## Work to be completed
The required output is the exact run of lines below that opens at the line with "Advanced Search (407, 177)" and closes at the line with "You are a GUI agent. The screenshot is 597×2576.".

## Given data
= Beginning of Section =

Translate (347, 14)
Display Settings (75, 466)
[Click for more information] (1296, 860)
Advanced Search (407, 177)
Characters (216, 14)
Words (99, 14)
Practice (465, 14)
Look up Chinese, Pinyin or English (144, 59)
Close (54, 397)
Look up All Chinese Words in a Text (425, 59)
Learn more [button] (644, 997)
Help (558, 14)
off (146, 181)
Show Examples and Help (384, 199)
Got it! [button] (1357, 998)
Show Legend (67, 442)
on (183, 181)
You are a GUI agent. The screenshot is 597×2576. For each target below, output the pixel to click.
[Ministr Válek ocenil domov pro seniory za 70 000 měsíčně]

= End of Section =
= Beginning of Section =

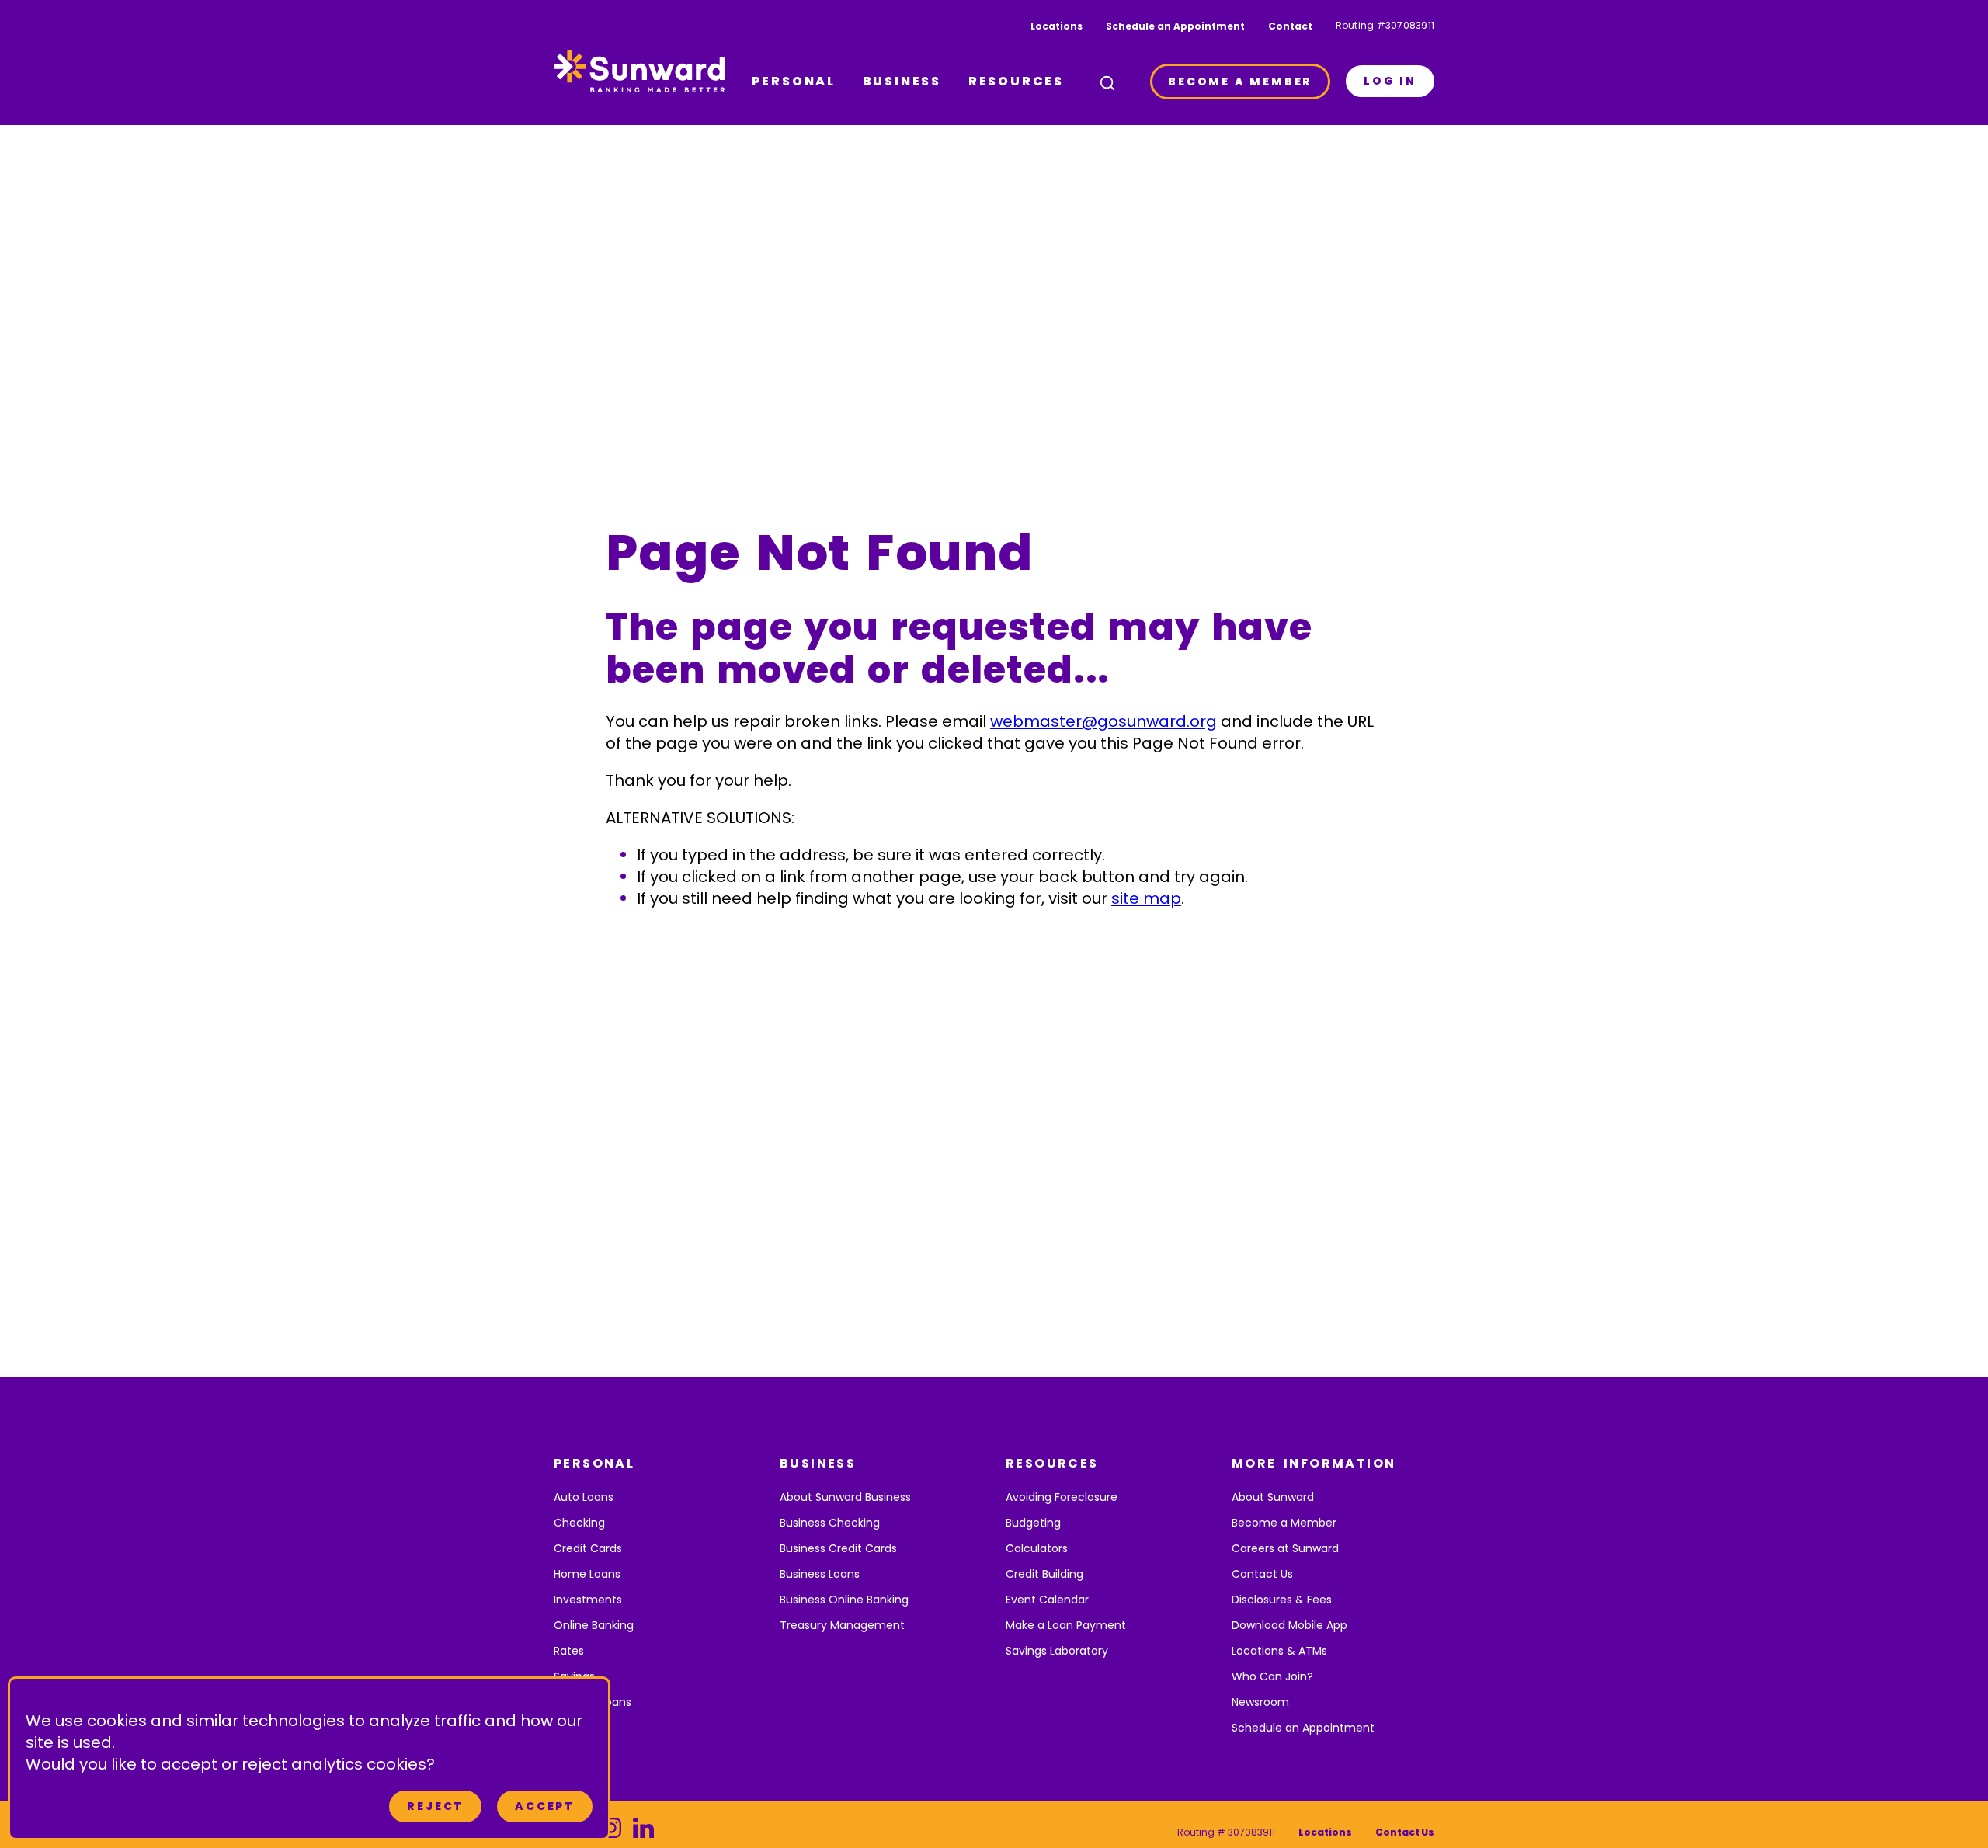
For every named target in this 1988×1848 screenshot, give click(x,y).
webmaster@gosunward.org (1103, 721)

= End of Section =
= Beginning of Section =

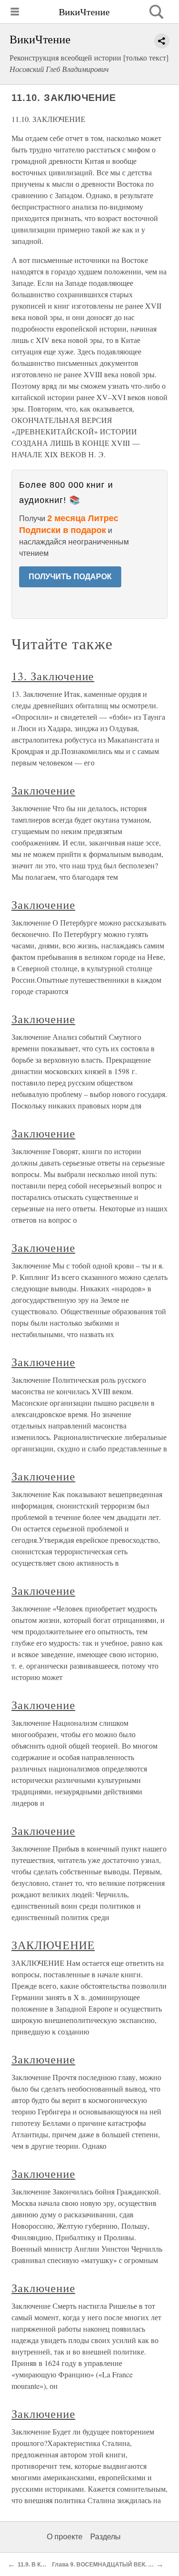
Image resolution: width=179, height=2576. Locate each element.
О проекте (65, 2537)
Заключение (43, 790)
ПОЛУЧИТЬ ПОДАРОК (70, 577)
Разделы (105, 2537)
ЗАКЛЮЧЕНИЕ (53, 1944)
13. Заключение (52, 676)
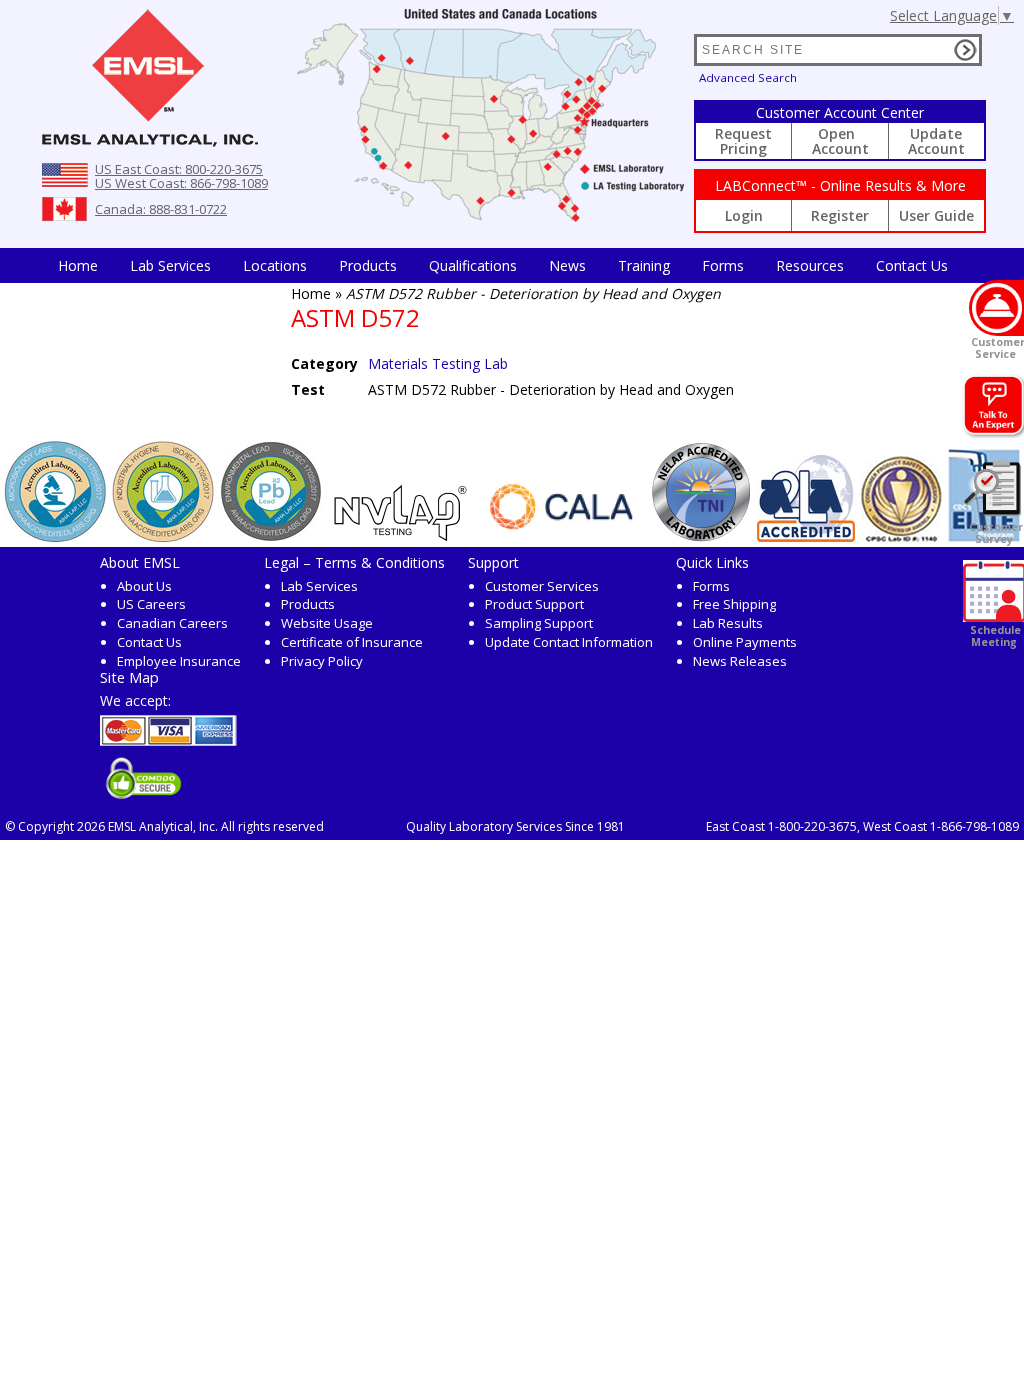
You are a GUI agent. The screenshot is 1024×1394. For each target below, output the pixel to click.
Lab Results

= End of Section =

## Exercise solution
Advanced Search (407, 177)
Characters (216, 14)
Words (99, 14)
Practice (465, 14)
Look up Chinese, Pinyin or English (144, 59)
Close (54, 397)
Look up All Chinese Words in a Text (425, 59)
Learn more [button] (644, 997)
Help (558, 14)
off (146, 181)
Show Examples and Help (384, 199)
Got it! [button] (1357, 998)
Show Legend (67, 442)
on (183, 181)
You are a GUI agent. The screenshot is 597×2576. For each target below, output the pixel to click.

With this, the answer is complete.